#### [Gezeigter Text]
☆ ☆ ☆ ☆

Die Verfasser kritisieren vor allem, während der Krise sei die Vorstellung von Gesundheit einseitig von einer virologischen Sicht geprägt gewesen. Sie würdigen zwar den Einsatz von Politik und Bevölkerung zur Bekämpfung der Ausbreitung.

Doch sie fragen: «Warum sind Menschen über 65 plötzlich pauschal, fremddefiniert und über die akute Phase der Massnahmen hinaus Teil einer Risikogruppe? … Wir sehen die Gefahr einer systematischen Ausgrenzung und Diskriminierung.

Wir plädieren für eine ganzheitliche Perspektive, denn der Mensch ist so viel mehr als ein Risiko.

Und: Soziale Isolation und Einsamkeit können ebenfalls krank machen, zu Leid/en führen und das Sterblichkeitsrisiko erhöhen.» Weiter heisst es in dem Nachdenkpapier, die Corona-Krise habe vor Augen geführt, wie fragil das österreichische Betreuungs- und Pflegesystem sei.

☆ ☆ ☆ ☆

#### [Gezeigte Daten]
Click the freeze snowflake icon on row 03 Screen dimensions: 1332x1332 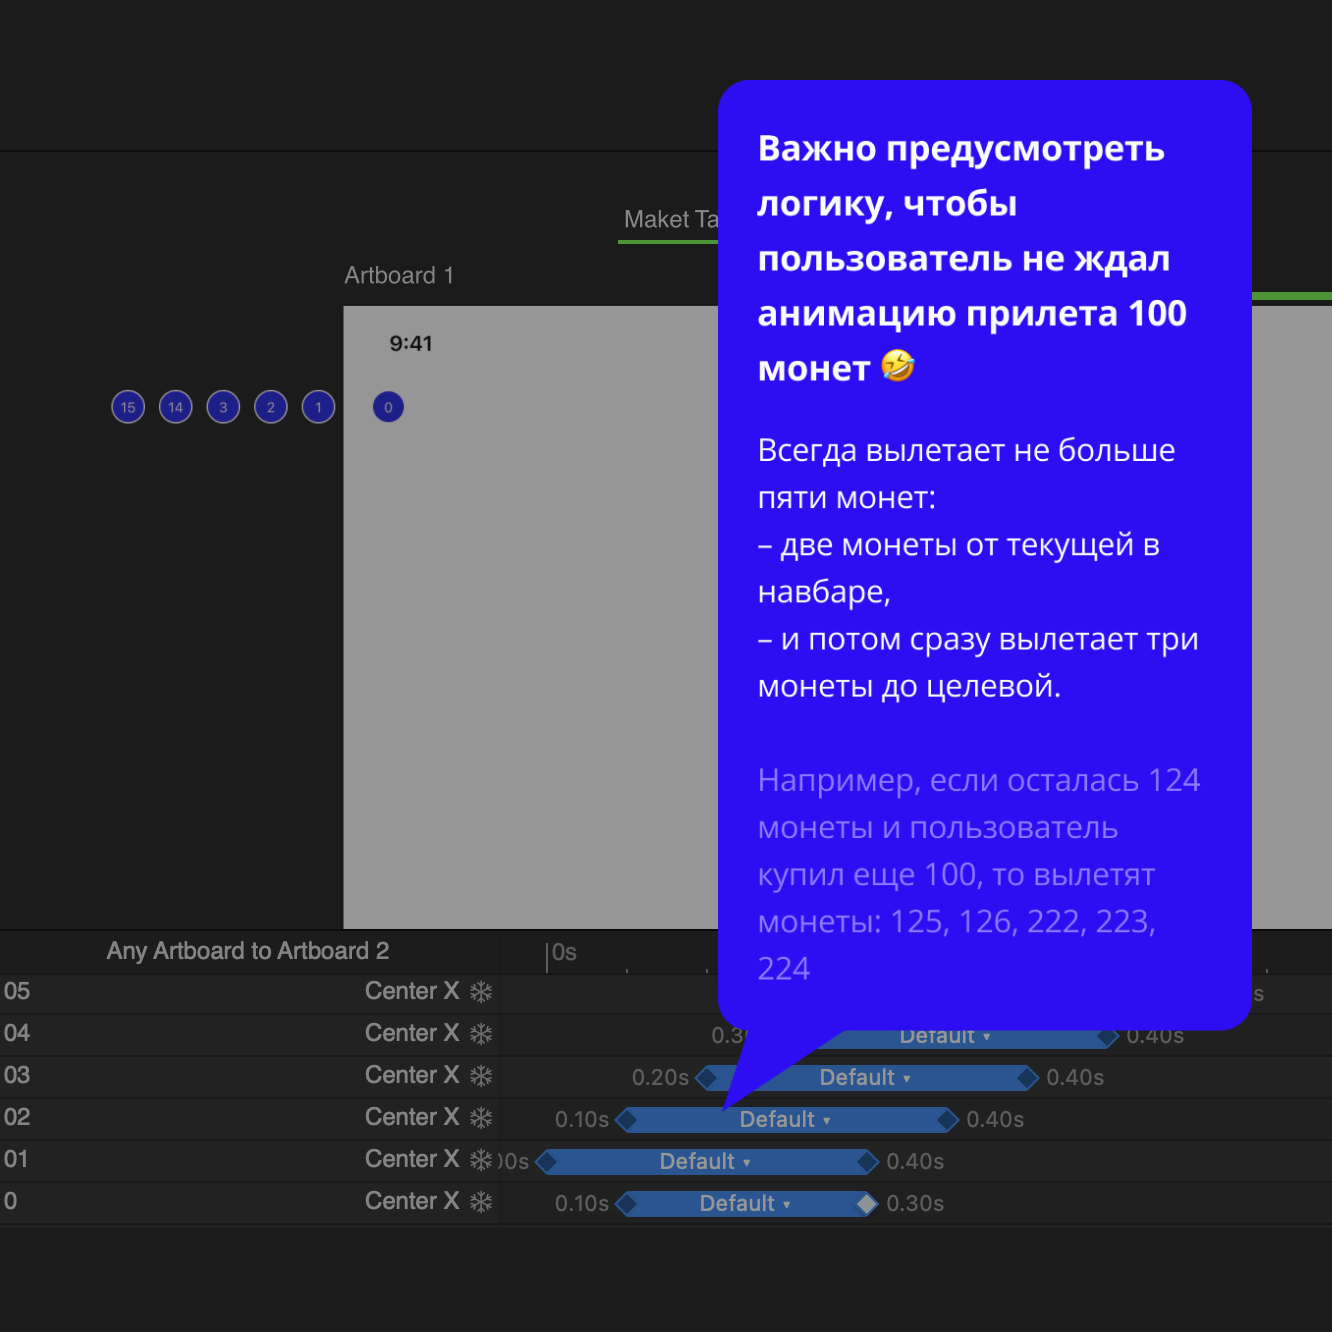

☆ ☆ ☆ ☆

#### [Zu bearbeiten]
• A. Prüfe anhand des Textes über das Nachdenkpapier zur Corona-Krise, ob diese Aussagen zutreffen: (i) Die Verfasser lehnen den Einsatz der Politik gegen die Ausbreitung ab. (ii) Das Nachdenkpapier bezeichnet das österreichische Betreuungs- und Pflegesystem als stabil. (iii) Die Verfasser sehen die Gefahr, dass Menschen über 65 ausgegrenzt werden. Antworte jeweils mit Ja oder Nein und zitiere die entscheidenden Worte wörtlich.
• B. Schreibe den Text über das Nachdenkpapier zur Corona-Krise im Anschluss an seinen letzten Satz fort.
Die Liste wird hier nicht gebraucht.

#### [Antworten je Aufgabe]
• A.
(i) Nein: „Sie würdigen zwar den Einsatz von Politik und Bevölkerung zur Bekämpfung der Ausbreitung.“
(ii) Nein: „wie fragil das österreichische Betreuungs- und Pflegesystem sei“
(iii) Ja: „Wir sehen die Gefahr einer systematischen Ausgrenzung und Diskriminierung.“

• B.
Die Betreuung und Pflege sei noch mehr zur Privatangelegenheit geworden. Dies gehe mit einer zunehmenden psychischen und physischen Belastung für Menschen im Alter und deren Angehörigen einher.

Es gehe darum, gemeinsam einen «lebbaren» Umgang mit dem Risiko einer Infektion zu finden, der auf einem ganzheitlichen Menschenbild und einem ebensolchen Gesundheitsverständnis beruht. Dafür brauche es den Dialog. Das Nachdenkpapier soll nun aus diesem Dialog hinaus laufend ergänzt werden.